But what is peace? It is, as most of our speakers insisted, much more than the absence of war or violence. As Rob Walker attests many prefer to see peace as the absence of injustice, or more fully the absence of the forces which generate injustice and violence. Yet struggles to redress injustices of ethnicity, class or gender can generate violence and war while appeals to the values of peace can entrench such injustices in the name of law and order. So, the rival norms of order and justice haunt both the ideals of peace and its practical realisation – as is eloquently attested in this volume by Jacqueline Siapno for Aceh and East Timor and Ruth Saovana Spriggs for Bougainville. In struggling to reconcile the claims of nationalists for justice and freedom from Indonesian imperialism and their espousal of violent masculinist values Siapno suggests, that ‘the opposite of war is not peace – it is creativity’

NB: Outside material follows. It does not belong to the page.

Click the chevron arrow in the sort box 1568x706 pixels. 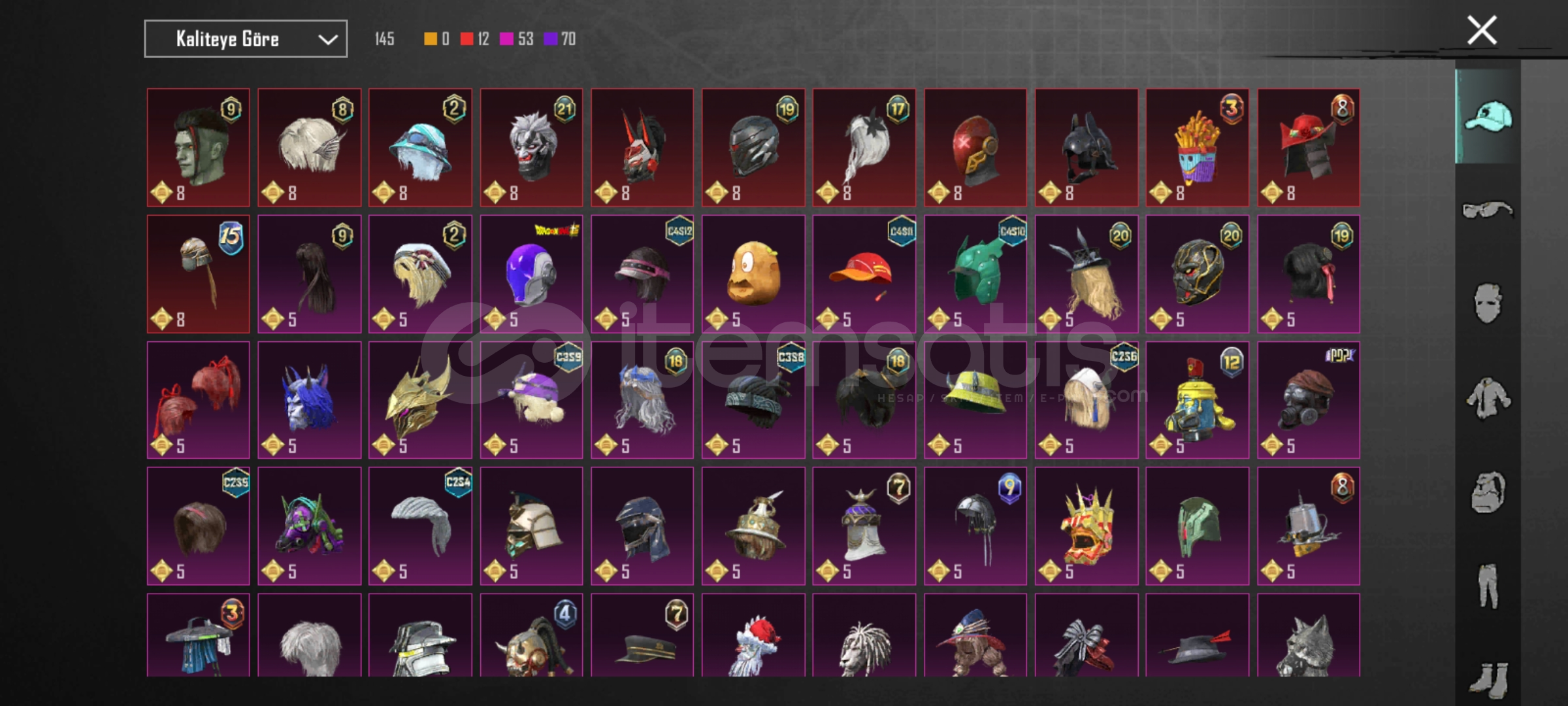pyautogui.click(x=327, y=40)
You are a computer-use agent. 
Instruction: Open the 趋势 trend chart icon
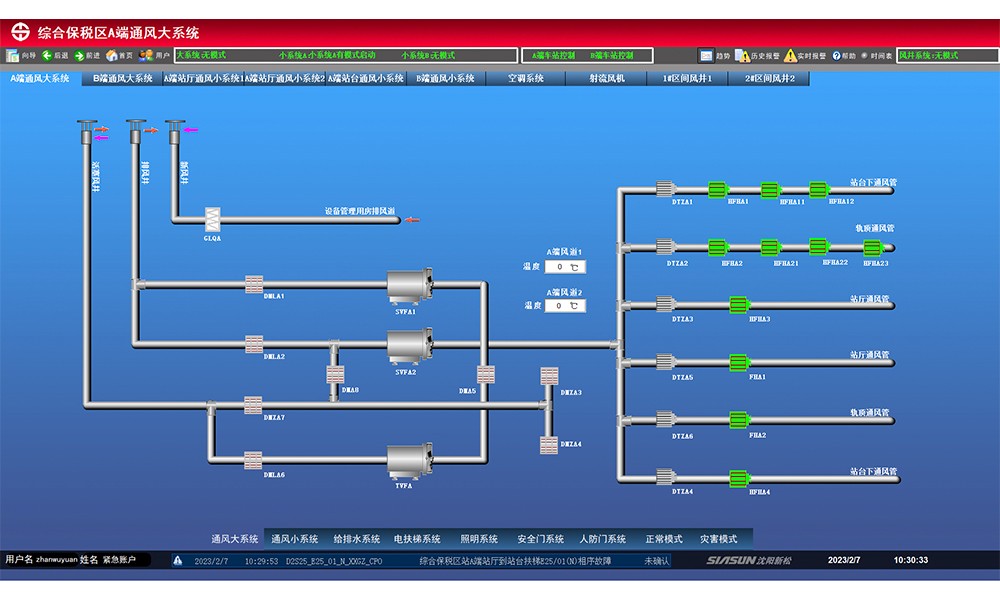pyautogui.click(x=707, y=56)
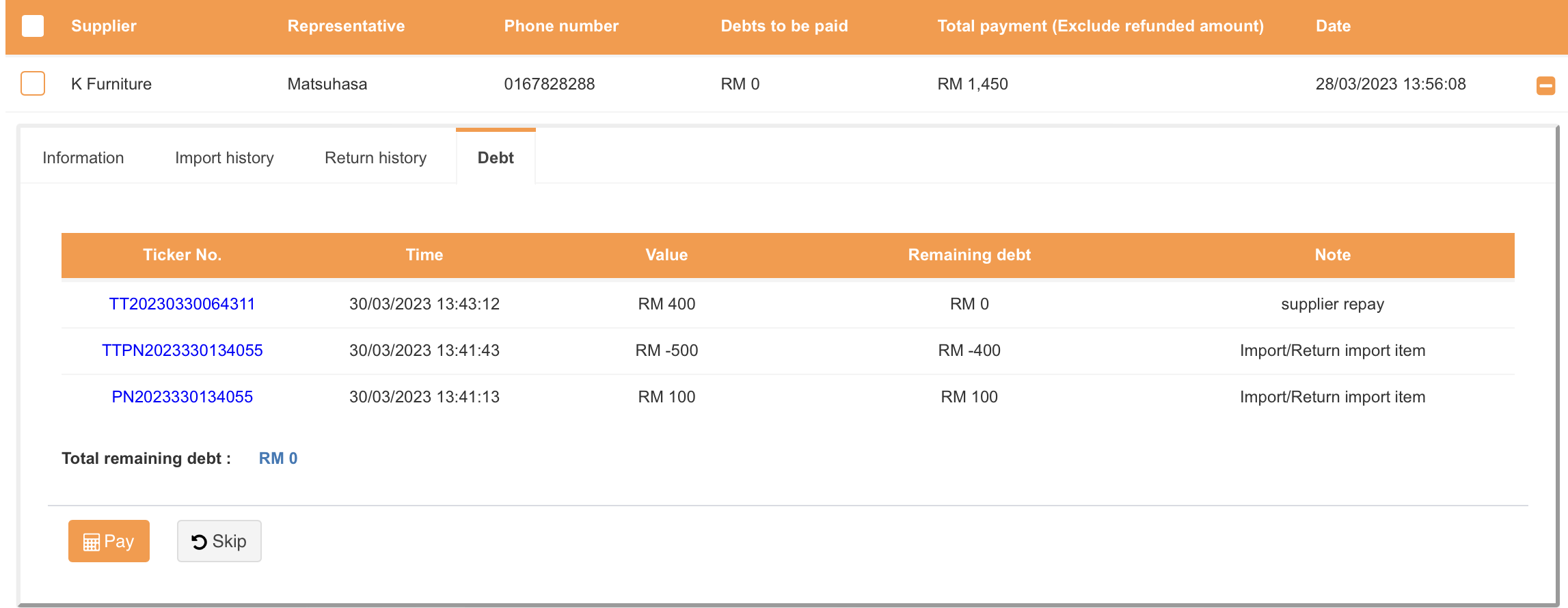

Walker points out that our very notions of peace, as a normative ambition, as a cultural ideal, are closely entangled, even congealed with those of state sovereignty. The emergence of the state system in Europe entailed foundational claims to sovereignty over what were contingent containments of space and time: particular territories were defined by borders and particular histories proclaimed through selective genealogies of ‘nations’. Within its borders, a state arrogated a legitimate monopoly on violence while peace and altruism were proclaimed as internal ideals. Without its borders a state arrogated a right to violent defence of its selfinterests and war was presumed a natural outcome of relations between hostile states. Thus, the emergence of European models of states and citizens generated potent and persisting paradoxes between the universalist ideals of the ‘human’ and the relativist claims of particular nations, and between the demarcation of zones of peaceful altruism and agonistic selfinterest. But, as Walker argues genocide against enemies in war was often more visible than genocide against a state’s own citizens through routine injustice and neglect.